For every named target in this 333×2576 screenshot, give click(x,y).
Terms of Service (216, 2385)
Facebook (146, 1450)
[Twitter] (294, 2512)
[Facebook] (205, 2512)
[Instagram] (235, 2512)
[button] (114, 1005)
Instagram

→ **The task**
Top to bottom, transcribe every line above exactly.

→ **Solution to the exercise**
For every named target in this 333×2576 screenshot, give click(x,y).
Terms of Service (216, 2385)
Facebook (146, 1450)
[Twitter] (294, 2512)
[Facebook] (205, 2512)
[Instagram] (235, 2512)
[button] (114, 1005)
Instagram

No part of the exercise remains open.